Avocat de Daouda Coulibaly, Me Diarra demandera à la Cour de juger avec leur intime conviction. A ses dires, le dossier des accusés est mal ficelé à cause des policiers qui ont failli durant les enquêtes.  “Si les accusés sont retenus dans le lien, que cela soit conformément à la loi. L’accusation d’association n’est pas constituée. Il n’y a pas eu d’entente pour tuer le gendarme. S’il y a entente, c’est autour de la consommation de drogue. Donc, il faut écarter l’accusation d’homicide “, a-t-il argumenté, avant de reconnaître que la possession illégale d’arme est établie. ” Il n’y a pas de pièce dans le dossier attestant de l’intention de donner la mort. Nous souhaitons écarter l’intention d’homicide volontaire. C’est une violence non intentionnelle qui a entraîné la mort du gendarme. En apportant l’arme à Moussa Kanté, Daouda Coulibaly est complice passif dans l’infraction involontaire. La Cour doit tenir compte de l’inexistence des constances positives car il y a un doute. Et s’il y a doute, ce doute doit bénéficier aux accusés”, a-t-il dit, avant de solliciter de la Cour son attention et sa compréhension en faveur de Daouda Coulibaly.

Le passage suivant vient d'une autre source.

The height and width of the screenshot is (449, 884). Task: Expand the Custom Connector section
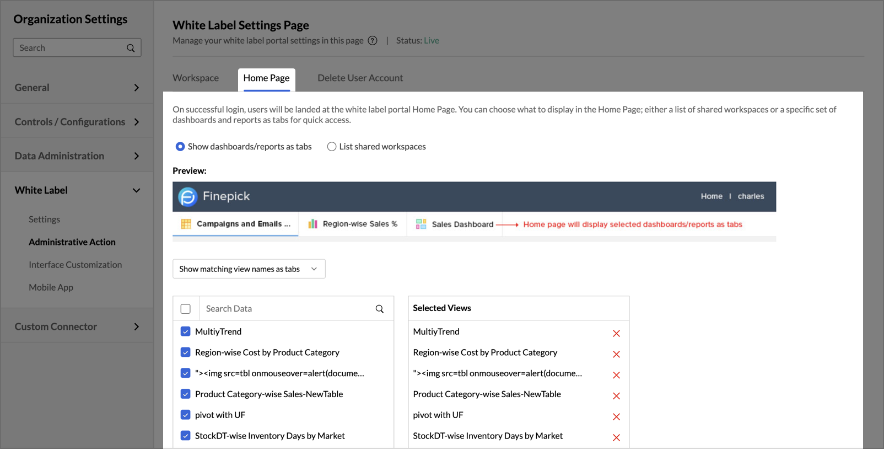point(77,327)
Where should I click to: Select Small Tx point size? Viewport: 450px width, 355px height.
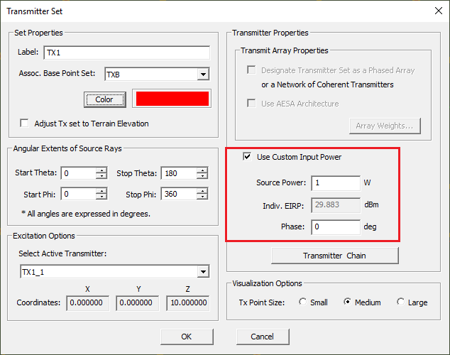point(303,302)
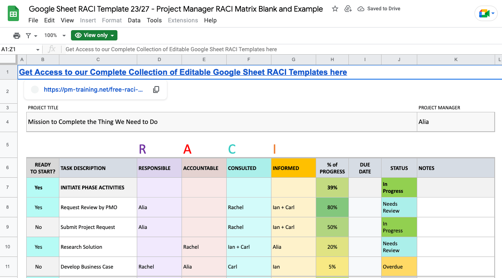Select the 39% progress cell

click(x=332, y=187)

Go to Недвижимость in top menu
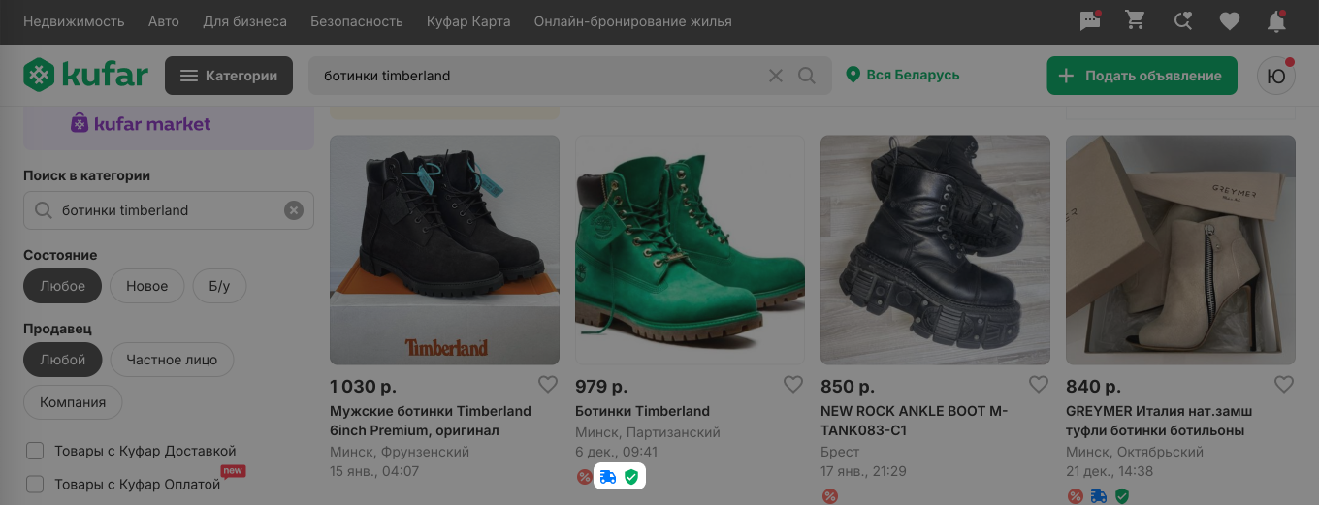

Avocat d’Aboubacar Sangaré, Me Demba Traoré a qualifié cette affaire de malheureuse et qu’il apporte son concours à l’Administration de la justice pour corriger des errements. Tout en se disant d’accord avec le Ministère public sur le traitement des dossiers des accusés qui contient des zones d’ombre. Il dénonce le fait que la procédure a été conduite sans les avocats. A ses dires, il n’y a pas eu d’expertise ni de rapport pour la manifestation de la vérité. Comme argument, il avancera le fait que les deux accusés n’ont jamais dit qu’Aboubacar a donné l’arme pour commettre le forfait. ” Donc, Aboubacar ne peut pas être accusé de complicité de vol qualifié. Il n’y a pas d’élément qui l’incrimine “, a-t-il indiqué, avant d’indiquer que le père de son client est en traitement en France. Selon Me Demba Traoré, le père d’Aboubacar, en apprenant que son fils prenait de la drogue, a piqué une crise de tension. Car Aboubacar, aux dires de son avocat, est un enfant exemplaire, qui étudie bien. Et les gens se demandent pourquoi a-t-il pu virer dans la drogue. “La drogue est devenue aujourd’hui un phénomène de société qui n’est pas tombé du ciel. Quand on veut appliquer le droit, on ne peut rien reprocher à Aboubacar Sangaré. On ne juge pas avec infraction, on juge avec raison. Divisons la poire en deux. Nous plaidons pour le port illégal d’arme. Nous demandons la clémence de la Cour. Aboubacar Sangaré a regretté son acte. Car, étudiant à Sup Management, il ne va plus à l’école depuis trois ans et il fait même prier ses codétenus en prison “, a-t-il développé.

10 ans de prison pour Moussa Kanté et Daouda Coulibaly, Aboubacar libéré

Sur la personnalité des accusés, le président de la Cour dira que le certificat d’expertise mentale fait ressortir qu’ils n’ont aucune maladie mentale ou anomalie physique jouant sur leurs responsabilités. Et les renseignements généraux leur sont favorables. Il n’y a aucune condamnation antérieure. Et que la Cour tiendra compte de ces renseignements. Ce qui donna espoir aux avocats. Comme derniers mots, les accusés ont demandé le pardon et la clémence de la Cour.Après sa délibération, la Cour a condamné Moussa Kanté et Daouda Coulibaly à 10 ans de prison et Aboubacar Sangaré à 3 ans de prison. Comme Aboubacar avait passé trois ans en prison, il sera libéré. Les accusés avaient trois jours pour se pourvoir en cassation. Ainsi se termine ce procès fleuve.